# Collected data:
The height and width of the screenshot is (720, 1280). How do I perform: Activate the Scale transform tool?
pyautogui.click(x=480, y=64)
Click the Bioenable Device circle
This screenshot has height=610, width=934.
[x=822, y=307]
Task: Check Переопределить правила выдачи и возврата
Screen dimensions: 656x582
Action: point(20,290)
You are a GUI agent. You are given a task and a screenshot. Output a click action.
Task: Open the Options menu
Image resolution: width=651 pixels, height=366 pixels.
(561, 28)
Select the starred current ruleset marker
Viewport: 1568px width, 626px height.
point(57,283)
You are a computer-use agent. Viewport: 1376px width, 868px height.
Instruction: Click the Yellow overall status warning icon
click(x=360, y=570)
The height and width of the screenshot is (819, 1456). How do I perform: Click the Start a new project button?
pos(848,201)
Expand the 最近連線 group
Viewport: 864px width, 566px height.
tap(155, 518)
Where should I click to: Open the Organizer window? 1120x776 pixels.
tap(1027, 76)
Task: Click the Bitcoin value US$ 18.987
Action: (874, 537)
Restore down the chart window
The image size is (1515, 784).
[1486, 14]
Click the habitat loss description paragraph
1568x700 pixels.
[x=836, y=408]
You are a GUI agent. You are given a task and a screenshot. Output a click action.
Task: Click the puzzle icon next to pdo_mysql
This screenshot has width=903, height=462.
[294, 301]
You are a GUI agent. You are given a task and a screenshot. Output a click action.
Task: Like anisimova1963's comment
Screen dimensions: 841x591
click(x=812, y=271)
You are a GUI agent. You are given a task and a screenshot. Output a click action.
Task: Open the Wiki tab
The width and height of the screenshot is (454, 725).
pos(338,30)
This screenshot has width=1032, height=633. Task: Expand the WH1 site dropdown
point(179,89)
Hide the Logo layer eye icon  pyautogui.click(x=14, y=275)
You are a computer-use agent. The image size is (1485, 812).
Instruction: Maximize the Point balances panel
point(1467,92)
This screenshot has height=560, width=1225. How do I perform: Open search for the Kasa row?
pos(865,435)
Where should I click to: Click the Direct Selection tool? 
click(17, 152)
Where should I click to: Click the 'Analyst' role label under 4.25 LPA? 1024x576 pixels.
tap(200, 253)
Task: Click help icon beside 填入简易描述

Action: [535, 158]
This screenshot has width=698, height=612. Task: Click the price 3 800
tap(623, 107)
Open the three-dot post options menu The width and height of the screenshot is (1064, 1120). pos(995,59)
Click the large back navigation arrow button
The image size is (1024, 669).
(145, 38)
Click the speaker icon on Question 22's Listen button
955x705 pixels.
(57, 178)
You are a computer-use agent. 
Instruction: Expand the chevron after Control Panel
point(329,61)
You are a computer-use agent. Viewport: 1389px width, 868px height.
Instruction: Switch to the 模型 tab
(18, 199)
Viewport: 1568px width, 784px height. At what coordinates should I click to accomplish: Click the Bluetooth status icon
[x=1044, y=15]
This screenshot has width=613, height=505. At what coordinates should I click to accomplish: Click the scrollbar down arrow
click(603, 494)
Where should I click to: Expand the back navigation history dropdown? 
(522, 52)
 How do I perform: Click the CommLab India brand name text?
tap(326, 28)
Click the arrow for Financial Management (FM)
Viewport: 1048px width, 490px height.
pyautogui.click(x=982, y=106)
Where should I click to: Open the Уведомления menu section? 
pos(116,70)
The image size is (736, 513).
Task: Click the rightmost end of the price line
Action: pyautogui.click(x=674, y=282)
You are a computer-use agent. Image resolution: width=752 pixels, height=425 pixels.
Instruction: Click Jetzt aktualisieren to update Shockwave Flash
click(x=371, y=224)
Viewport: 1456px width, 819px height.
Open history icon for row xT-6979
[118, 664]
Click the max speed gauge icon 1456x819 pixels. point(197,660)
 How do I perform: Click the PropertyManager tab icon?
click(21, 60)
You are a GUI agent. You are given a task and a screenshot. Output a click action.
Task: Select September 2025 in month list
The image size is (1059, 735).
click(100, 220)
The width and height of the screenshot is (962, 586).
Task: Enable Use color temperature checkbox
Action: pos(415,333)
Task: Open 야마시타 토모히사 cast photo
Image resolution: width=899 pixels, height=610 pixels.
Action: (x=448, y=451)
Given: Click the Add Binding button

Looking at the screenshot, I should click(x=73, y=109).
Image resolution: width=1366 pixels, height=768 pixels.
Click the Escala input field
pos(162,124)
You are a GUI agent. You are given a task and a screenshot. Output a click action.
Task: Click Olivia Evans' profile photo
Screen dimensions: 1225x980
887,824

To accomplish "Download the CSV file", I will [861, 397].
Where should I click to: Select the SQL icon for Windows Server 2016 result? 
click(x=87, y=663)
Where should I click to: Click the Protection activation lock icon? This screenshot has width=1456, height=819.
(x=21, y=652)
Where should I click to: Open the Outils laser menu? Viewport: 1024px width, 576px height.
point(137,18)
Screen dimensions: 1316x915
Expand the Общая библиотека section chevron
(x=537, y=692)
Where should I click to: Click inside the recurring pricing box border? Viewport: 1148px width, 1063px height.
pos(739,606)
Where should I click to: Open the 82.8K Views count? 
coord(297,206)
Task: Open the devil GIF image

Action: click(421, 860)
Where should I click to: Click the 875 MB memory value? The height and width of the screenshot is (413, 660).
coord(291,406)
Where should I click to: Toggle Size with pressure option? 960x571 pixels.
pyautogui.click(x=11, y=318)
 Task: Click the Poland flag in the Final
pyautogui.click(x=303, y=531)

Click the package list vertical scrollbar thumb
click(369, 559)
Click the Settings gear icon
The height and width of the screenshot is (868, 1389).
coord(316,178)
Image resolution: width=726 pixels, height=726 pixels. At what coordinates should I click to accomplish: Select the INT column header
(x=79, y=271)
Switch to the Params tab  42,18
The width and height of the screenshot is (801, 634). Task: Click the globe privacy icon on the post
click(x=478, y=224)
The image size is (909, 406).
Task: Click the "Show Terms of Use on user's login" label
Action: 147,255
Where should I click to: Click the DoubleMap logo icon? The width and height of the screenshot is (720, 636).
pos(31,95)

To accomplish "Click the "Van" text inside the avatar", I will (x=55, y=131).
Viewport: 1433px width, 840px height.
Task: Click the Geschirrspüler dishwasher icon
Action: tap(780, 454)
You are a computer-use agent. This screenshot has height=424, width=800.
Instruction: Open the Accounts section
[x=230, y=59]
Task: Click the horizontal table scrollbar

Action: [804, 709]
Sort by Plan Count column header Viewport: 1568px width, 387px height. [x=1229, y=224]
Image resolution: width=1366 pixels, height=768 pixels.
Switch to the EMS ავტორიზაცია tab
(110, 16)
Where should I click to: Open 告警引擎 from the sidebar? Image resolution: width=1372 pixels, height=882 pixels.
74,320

# Exercise objective:
Retype every one of the records above character for character, keeping each line as it appears.

# Reply:
The height and width of the screenshot is (720, 1280). How do I perform: Activate the Scale transform tool?
pyautogui.click(x=480, y=64)
Click the Bioenable Device circle
This screenshot has height=610, width=934.
[x=822, y=307]
Task: Check Переопределить правила выдачи и возврата
Screen dimensions: 656x582
Action: point(20,290)
You are a GUI agent. You are given a task and a screenshot. Output a click action.
Task: Open the Options menu
Image resolution: width=651 pixels, height=366 pixels.
(561, 28)
Select the starred current ruleset marker
Viewport: 1568px width, 626px height.
point(57,283)
You are a computer-use agent. Viewport: 1376px width, 868px height.
Instruction: Click the Yellow overall status warning icon
click(x=360, y=570)
The height and width of the screenshot is (819, 1456). How do I perform: Click the Start a new project button?
pos(848,201)
Expand the 最近連線 group
Viewport: 864px width, 566px height.
tap(155, 518)
Where should I click to: Open the Organizer window? 1120x776 pixels.
tap(1027, 76)
Task: Click the Bitcoin value US$ 18.987
Action: (874, 537)
Restore down the chart window
The image size is (1515, 784).
[1486, 14]
Click the habitat loss description paragraph
1568x700 pixels.
[x=836, y=408]
You are a GUI agent. You are given a task and a screenshot. Output a click action.
Task: Click the puzzle icon next to pdo_mysql
This screenshot has width=903, height=462.
[294, 301]
You are a GUI agent. You are given a task and a screenshot. Output a click action.
Task: Like anisimova1963's comment
Screen dimensions: 841x591
click(x=812, y=271)
You are a GUI agent. You are given a task and a screenshot. Output a click action.
Task: Open the Wiki tab
The width and height of the screenshot is (454, 725).
pos(338,30)
This screenshot has width=1032, height=633. Task: Expand the WH1 site dropdown
point(179,89)
Hide the Logo layer eye icon  pyautogui.click(x=14, y=275)
You are a computer-use agent. The image size is (1485, 812).
Instruction: Maximize the Point balances panel
point(1467,92)
This screenshot has height=560, width=1225. How do I perform: Open search for the Kasa row?
pos(865,435)
Where should I click to: Click the Direct Selection tool? 
click(17, 152)
Where should I click to: Click the 'Analyst' role label under 4.25 LPA? 1024x576 pixels.
tap(200, 253)
Task: Click help icon beside 填入简易描述

Action: [535, 158]
This screenshot has width=698, height=612. Task: Click the price 3 800
tap(623, 107)
Open the three-dot post options menu The width and height of the screenshot is (1064, 1120). pos(995,59)
Click the large back navigation arrow button
The image size is (1024, 669).
(145, 38)
Click the speaker icon on Question 22's Listen button
955x705 pixels.
(57, 178)
You are a computer-use agent. 
Instruction: Expand the chevron after Control Panel
point(329,61)
You are a computer-use agent. Viewport: 1389px width, 868px height.
Instruction: Switch to the 模型 tab
(18, 199)
Viewport: 1568px width, 784px height. At what coordinates should I click to accomplish: Click the Bluetooth status icon
[x=1044, y=15]
This screenshot has width=613, height=505. At what coordinates should I click to accomplish: Click the scrollbar down arrow
click(603, 494)
Where should I click to: Expand the back navigation history dropdown? 
(522, 52)
 How do I perform: Click the CommLab India brand name text?
tap(326, 28)
Click the arrow for Financial Management (FM)
Viewport: 1048px width, 490px height.
pyautogui.click(x=982, y=106)
Where should I click to: Open the Уведомления menu section? 
pos(116,70)
The image size is (736, 513).
Task: Click the rightmost end of the price line
Action: pyautogui.click(x=674, y=282)
You are a computer-use agent. Image resolution: width=752 pixels, height=425 pixels.
Instruction: Click Jetzt aktualisieren to update Shockwave Flash
click(x=371, y=224)
Viewport: 1456px width, 819px height.
Open history icon for row xT-6979
[118, 664]
Click the max speed gauge icon 1456x819 pixels. point(197,660)
 How do I perform: Click the PropertyManager tab icon?
click(21, 60)
You are a GUI agent. You are given a task and a screenshot. Output a click action.
Task: Select September 2025 in month list
The image size is (1059, 735).
click(100, 220)
The width and height of the screenshot is (962, 586).
Task: Enable Use color temperature checkbox
Action: pos(415,333)
Task: Open 야마시타 토모히사 cast photo
Image resolution: width=899 pixels, height=610 pixels.
Action: (x=448, y=451)
Given: Click the Add Binding button

Looking at the screenshot, I should click(x=73, y=109).
Image resolution: width=1366 pixels, height=768 pixels.
Click the Escala input field
pos(162,124)
You are a GUI agent. You are given a task and a screenshot. Output a click action.
Task: Click Olivia Evans' profile photo
Screen dimensions: 1225x980
887,824

To accomplish "Download the CSV file", I will [861, 397].
Where should I click to: Select the SQL icon for Windows Server 2016 result? 
click(x=87, y=663)
Where should I click to: Click the Protection activation lock icon? This screenshot has width=1456, height=819.
(x=21, y=652)
Where should I click to: Open the Outils laser menu? Viewport: 1024px width, 576px height.
point(137,18)
Screen dimensions: 1316x915
Expand the Общая библиотека section chevron
(x=537, y=692)
Where should I click to: Click inside the recurring pricing box border? Viewport: 1148px width, 1063px height.
pos(739,606)
Where should I click to: Open the 82.8K Views count? 
coord(297,206)
Task: Open the devil GIF image

Action: click(421, 860)
Where should I click to: Click the 875 MB memory value? The height and width of the screenshot is (413, 660).
coord(291,406)
Where should I click to: Toggle Size with pressure option? 960x571 pixels.
pyautogui.click(x=11, y=318)
 Task: Click the Poland flag in the Final
pyautogui.click(x=303, y=531)

Click the package list vertical scrollbar thumb
click(369, 559)
Click the Settings gear icon
The height and width of the screenshot is (868, 1389).
coord(316,178)
Image resolution: width=726 pixels, height=726 pixels. At what coordinates should I click to accomplish: Select the INT column header
(x=79, y=271)
Switch to the Params tab  42,18
The width and height of the screenshot is (801, 634). Task: Click the globe privacy icon on the post
click(x=478, y=224)
The image size is (909, 406).
Task: Click the "Show Terms of Use on user's login" label
Action: 147,255
Where should I click to: Click the DoubleMap logo icon? The width and height of the screenshot is (720, 636).
pos(31,95)

To accomplish "Click the "Van" text inside the avatar", I will (x=55, y=131).
Viewport: 1433px width, 840px height.
Task: Click the Geschirrspüler dishwasher icon
Action: tap(780, 454)
You are a computer-use agent. This screenshot has height=424, width=800.
Instruction: Open the Accounts section
[x=230, y=59]
Task: Click the horizontal table scrollbar

Action: [804, 709]
Sort by Plan Count column header Viewport: 1568px width, 387px height. [x=1229, y=224]
Image resolution: width=1366 pixels, height=768 pixels.
Switch to the EMS ავტორიზაცია tab
(110, 16)
Where should I click to: Open 告警引擎 from the sidebar? Image resolution: width=1372 pixels, height=882 pixels.
74,320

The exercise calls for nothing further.